The list of complaints of the London-bound commuter is long. Trains are often late or canceled. The price of tickets rises ever higher regardless of performance.

Overcrowding is routine — as are blaring announcements stating that you will be imprisoned for fare evasion or “threats to our staff.” Life would be so much more pleasant if you could find a place in central London. But the cherry on the sundae of this misery: Many of the apartments you see as you pull into your destination sit empty because they are being used as investments rather than residences.

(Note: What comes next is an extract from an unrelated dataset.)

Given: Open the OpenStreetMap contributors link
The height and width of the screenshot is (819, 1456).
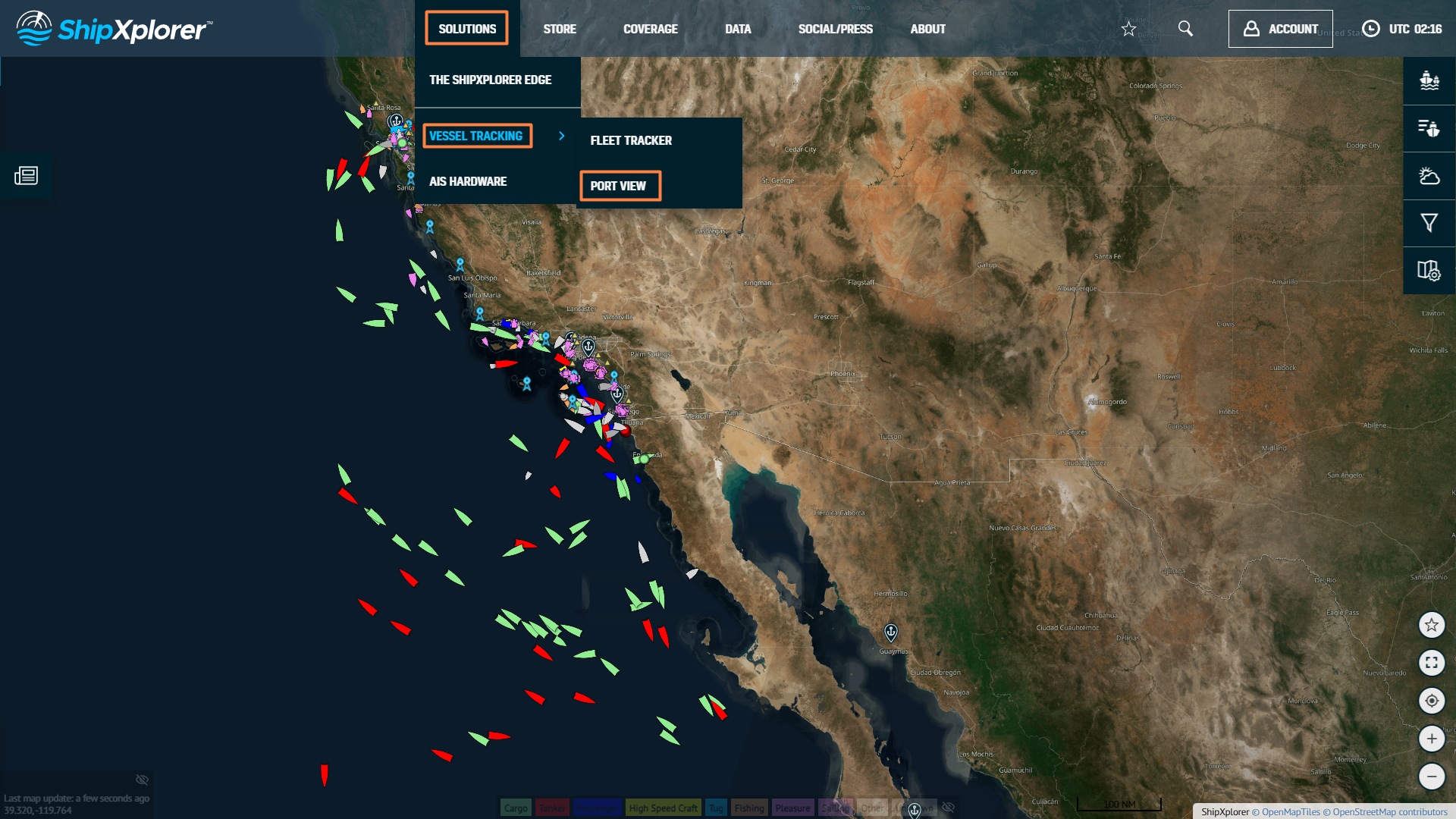Looking at the screenshot, I should (x=1390, y=812).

Our London commuter is at the sharp end of a global problem: Anonymous overseas corporations buying property in desirable urban locations (New York, Paris, Tokyo, Singapore Dubai, and, surprisingly, Oslo, are some of the other ones); the purpose: lower tax burdens. It has grown substantially since the gradual introduction, in the 2010s, of a new global tax regime — the Common Reporting Standard on offshore investment, which requires banks to share information with the account holder’s tax authorities. The CRS was intended to be “the most comprehensive policy ever to tackle tax evasion ,” with more than 100 jurisdictions now automatically exchanging information, but it contains a big loophole: It excludes foreign real-estate assets.

The result is all too predictable: a massive shift of offshore assets into real estate, often owned by shell companies, generally representing individuals or families with the mos.